Given data:
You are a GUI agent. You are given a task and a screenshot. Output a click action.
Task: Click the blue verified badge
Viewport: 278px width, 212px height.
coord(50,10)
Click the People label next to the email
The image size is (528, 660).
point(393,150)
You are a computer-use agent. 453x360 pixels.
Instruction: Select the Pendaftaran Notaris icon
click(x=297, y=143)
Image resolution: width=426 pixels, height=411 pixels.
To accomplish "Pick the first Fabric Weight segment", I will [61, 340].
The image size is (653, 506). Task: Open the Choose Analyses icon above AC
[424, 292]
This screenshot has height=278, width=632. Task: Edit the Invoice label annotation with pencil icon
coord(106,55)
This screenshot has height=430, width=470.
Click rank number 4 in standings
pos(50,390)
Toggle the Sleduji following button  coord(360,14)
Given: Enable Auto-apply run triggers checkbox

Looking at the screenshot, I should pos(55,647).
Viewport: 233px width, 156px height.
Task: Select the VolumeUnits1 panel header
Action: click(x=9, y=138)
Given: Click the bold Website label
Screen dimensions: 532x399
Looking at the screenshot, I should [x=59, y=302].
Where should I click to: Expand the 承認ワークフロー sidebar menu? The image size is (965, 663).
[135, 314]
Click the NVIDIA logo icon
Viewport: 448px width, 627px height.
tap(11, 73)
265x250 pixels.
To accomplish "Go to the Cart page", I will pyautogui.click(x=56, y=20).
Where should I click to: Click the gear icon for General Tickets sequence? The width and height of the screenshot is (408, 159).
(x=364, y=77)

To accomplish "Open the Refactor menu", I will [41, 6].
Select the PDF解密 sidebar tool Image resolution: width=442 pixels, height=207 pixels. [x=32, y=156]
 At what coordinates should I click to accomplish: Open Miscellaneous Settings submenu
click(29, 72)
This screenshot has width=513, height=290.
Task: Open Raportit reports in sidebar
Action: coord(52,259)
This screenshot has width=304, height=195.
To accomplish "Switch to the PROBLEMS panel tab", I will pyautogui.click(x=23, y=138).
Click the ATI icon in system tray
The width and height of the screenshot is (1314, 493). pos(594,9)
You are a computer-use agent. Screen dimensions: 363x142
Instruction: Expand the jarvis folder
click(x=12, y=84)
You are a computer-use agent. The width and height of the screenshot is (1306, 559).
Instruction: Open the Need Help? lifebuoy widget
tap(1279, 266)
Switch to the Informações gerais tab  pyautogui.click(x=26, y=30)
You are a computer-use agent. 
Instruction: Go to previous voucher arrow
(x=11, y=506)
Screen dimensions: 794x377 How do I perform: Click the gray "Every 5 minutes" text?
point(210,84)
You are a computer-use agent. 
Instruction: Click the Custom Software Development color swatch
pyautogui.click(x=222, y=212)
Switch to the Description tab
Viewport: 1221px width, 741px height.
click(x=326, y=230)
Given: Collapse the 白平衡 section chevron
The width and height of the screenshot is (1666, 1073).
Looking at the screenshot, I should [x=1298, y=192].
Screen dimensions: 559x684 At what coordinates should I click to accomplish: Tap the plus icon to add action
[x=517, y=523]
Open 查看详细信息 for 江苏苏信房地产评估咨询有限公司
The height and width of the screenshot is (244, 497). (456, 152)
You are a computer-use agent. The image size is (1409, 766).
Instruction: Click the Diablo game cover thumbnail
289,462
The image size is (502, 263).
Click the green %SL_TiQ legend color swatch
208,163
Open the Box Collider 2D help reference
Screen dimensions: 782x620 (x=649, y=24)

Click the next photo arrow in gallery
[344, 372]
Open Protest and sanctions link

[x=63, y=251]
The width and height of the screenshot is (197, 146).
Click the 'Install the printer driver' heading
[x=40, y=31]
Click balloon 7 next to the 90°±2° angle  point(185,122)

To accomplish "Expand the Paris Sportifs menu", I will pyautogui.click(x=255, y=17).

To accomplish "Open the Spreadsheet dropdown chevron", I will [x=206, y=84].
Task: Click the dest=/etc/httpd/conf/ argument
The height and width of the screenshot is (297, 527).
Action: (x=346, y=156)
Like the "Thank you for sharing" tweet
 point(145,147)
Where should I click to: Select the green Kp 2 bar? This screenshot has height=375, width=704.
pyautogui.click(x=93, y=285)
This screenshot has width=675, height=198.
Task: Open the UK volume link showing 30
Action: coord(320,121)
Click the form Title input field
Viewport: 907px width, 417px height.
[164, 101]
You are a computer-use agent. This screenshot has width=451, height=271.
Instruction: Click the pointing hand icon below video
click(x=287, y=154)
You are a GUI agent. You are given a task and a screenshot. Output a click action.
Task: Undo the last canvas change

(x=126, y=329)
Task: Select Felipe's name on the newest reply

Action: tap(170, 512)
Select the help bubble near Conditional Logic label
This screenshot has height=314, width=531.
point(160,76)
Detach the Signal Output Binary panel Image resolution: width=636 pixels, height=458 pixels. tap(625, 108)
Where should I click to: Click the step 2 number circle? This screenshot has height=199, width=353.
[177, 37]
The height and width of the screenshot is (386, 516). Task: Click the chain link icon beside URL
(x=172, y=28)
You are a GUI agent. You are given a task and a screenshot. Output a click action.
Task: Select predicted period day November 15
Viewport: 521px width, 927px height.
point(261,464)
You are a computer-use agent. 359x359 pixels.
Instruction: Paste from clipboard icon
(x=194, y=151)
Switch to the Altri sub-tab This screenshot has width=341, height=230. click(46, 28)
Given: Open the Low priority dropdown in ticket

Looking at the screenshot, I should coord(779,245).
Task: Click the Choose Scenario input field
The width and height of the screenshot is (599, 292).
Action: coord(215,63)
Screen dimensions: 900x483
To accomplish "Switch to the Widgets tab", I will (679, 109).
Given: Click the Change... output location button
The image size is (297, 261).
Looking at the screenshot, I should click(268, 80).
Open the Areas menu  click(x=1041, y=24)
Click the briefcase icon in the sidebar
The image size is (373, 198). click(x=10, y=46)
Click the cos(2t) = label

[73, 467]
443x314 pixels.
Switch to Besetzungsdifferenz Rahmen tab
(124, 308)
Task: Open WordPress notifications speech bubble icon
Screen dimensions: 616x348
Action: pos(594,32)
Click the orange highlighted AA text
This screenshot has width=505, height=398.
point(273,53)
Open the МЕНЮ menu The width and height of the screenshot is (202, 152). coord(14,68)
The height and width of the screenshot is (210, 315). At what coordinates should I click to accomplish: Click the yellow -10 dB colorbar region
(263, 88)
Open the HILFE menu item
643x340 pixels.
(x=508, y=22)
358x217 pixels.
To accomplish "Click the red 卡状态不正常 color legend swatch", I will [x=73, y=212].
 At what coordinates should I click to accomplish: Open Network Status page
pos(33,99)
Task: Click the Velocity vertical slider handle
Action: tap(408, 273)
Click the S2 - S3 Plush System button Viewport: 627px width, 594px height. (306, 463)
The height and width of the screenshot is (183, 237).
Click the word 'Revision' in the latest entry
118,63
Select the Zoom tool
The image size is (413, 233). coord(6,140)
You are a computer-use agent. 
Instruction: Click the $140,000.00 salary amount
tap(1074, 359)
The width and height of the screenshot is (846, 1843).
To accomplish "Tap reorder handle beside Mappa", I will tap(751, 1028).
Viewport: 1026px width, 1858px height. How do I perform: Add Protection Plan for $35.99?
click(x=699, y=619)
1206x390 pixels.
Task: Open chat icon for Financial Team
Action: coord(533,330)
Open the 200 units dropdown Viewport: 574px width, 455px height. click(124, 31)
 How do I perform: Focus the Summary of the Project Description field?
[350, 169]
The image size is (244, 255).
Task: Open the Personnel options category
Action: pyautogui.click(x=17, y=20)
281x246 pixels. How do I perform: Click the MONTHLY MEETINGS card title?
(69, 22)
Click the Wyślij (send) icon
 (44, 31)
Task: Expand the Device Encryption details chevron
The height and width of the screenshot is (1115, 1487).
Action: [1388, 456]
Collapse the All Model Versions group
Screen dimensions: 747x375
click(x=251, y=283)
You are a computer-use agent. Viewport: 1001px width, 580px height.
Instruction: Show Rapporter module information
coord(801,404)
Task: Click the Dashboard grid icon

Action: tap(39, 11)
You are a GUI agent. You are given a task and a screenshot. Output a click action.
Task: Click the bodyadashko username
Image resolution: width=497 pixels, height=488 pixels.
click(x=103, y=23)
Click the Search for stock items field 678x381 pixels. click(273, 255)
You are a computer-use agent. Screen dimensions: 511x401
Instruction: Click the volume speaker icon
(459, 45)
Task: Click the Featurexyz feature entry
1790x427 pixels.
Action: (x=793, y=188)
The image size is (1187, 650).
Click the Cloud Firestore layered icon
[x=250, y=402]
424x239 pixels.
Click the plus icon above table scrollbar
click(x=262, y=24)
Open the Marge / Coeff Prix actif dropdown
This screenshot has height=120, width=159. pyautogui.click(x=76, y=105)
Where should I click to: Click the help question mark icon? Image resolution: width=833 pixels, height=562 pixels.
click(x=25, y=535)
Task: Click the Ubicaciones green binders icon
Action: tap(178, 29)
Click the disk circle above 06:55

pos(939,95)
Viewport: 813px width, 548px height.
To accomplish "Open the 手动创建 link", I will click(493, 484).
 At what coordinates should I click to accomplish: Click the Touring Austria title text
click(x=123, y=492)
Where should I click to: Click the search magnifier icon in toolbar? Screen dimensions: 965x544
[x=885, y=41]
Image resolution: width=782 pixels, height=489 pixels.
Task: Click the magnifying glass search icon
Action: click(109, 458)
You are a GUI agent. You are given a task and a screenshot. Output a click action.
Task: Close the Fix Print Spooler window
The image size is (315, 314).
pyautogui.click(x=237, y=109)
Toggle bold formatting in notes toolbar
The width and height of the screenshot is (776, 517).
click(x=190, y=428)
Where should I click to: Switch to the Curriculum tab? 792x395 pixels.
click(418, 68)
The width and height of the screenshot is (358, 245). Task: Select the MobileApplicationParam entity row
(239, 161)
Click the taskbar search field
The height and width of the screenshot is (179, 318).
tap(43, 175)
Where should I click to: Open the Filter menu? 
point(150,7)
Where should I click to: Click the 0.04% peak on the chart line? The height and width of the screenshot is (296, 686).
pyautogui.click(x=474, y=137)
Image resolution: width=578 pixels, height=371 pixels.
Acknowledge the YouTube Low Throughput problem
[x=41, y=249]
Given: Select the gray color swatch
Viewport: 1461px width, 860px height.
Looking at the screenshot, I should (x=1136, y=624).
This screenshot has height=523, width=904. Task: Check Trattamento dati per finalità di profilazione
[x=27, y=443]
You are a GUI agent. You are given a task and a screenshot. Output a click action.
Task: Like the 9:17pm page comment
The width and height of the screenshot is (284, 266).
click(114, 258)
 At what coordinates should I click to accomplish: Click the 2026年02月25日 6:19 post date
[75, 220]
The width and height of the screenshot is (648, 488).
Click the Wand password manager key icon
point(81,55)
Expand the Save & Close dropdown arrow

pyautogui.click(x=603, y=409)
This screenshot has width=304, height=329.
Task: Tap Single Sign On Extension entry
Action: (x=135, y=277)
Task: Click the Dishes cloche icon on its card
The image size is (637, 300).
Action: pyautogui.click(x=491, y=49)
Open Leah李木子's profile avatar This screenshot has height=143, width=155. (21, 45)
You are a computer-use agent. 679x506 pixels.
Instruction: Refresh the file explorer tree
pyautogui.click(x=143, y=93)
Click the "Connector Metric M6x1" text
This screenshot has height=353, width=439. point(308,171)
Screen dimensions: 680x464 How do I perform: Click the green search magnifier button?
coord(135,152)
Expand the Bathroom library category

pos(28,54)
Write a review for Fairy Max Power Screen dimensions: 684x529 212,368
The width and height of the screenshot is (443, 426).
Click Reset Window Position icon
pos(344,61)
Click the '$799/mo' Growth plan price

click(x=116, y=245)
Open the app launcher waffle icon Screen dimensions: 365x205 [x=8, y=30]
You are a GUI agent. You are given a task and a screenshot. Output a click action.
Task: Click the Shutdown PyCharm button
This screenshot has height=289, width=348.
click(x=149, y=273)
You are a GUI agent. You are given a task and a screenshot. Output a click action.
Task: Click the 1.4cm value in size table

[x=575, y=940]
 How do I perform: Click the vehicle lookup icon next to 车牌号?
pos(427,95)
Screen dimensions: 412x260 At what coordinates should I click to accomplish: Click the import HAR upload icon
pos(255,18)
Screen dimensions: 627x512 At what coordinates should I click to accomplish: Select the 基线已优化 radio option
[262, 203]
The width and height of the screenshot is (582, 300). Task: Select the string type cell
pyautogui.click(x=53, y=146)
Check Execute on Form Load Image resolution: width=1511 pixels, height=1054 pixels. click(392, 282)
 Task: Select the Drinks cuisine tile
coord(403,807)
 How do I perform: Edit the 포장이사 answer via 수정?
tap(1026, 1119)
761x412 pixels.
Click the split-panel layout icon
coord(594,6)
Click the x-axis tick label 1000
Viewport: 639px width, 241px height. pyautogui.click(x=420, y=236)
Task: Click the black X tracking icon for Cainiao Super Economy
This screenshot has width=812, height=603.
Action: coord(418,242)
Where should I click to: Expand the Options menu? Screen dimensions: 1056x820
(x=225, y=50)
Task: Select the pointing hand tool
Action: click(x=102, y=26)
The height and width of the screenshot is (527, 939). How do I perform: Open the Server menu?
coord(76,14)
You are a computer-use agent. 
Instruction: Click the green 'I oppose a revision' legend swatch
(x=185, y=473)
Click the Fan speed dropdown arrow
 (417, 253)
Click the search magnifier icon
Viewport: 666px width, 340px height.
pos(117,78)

Directions:
Whenever a line of the material above contains the string "Toggle", copy that line out.

Output for this task:
Toggle the Sleduji following button  coord(360,14)
Toggle bold formatting in notes toolbar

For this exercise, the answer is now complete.